__WRITTEN REQUEST A__. Reproduce the passage of the Helsinki case study below, starting with "Helsinki is a" and going on through "decrease waste production.".

__DOCUMENT TEXT__.
Helsinki case study

Helsinki is a high latitude with rapid urbanization city that requires a substantial amount of energy for heating. Helsinki (and its Metropolitan Area) needs to considerably reduce greenhouse gas emissions, to increase the share of renewable energy sources in the production of district heating and electricity, to improve the energy-efficiency of the building stock, to extend the regional public rail transport network, to improve eco-efficiency in construction and service delivery and decrease waste production.

The area identified for development is within 600m from the Metro station. The planning objectives for the area are: to provide new housing for the growing metropolitan areas, built to address climate change (i.e. densification of urban structure, focus on railway and metro stations); to provide and places of work mixed with housing; to deal with demographic polarization (i.e. immigration issue); to move towards more owned dwellings and bigger apartments; to improve services; to maintain sufficient and continuous recreation and habitats; and to improve accessibility to nature areas.

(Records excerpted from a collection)
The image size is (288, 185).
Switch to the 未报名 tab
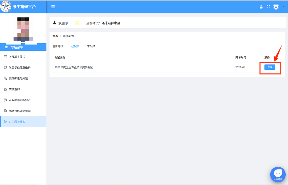point(91,46)
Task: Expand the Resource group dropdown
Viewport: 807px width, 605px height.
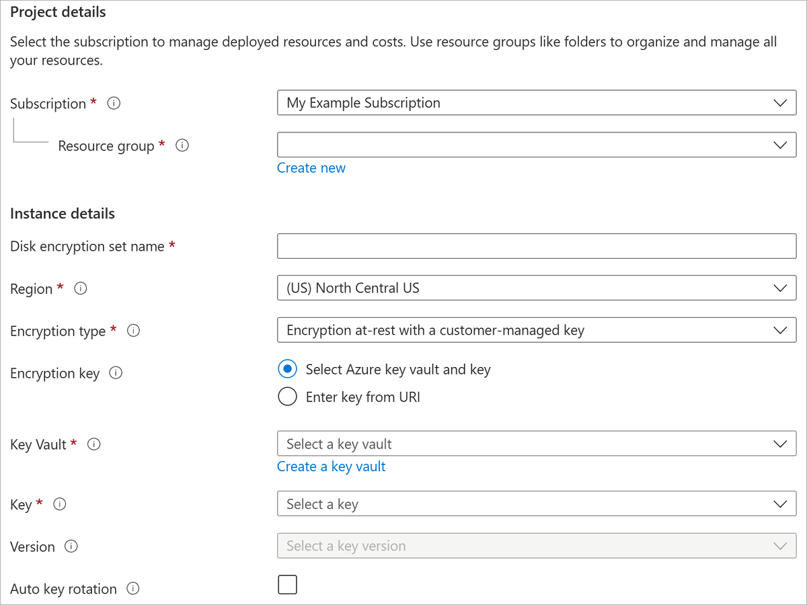Action: point(537,145)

__WRITTEN REQUEST B__. Write out every line of the records above word for word. Leave the pictures out.

__RESULT A__.
Helsinki is a high latitude with rapid urbanization city that requires a substantial amount of energy for heating. Helsinki (and its Metropolitan Area) needs to considerably reduce greenhouse gas emissions, to increase the share of renewable energy sources in the production of district heating and electricity, to improve the energy-efficiency of the building stock, to extend the regional public rail transport network, to improve eco-efficiency in construction and service delivery and decrease waste production.

__RESULT B__.
The image size is (288, 185).
Switch to the 未报名 tab
point(91,46)
Task: Expand the Resource group dropdown
Viewport: 807px width, 605px height.
Action: point(537,145)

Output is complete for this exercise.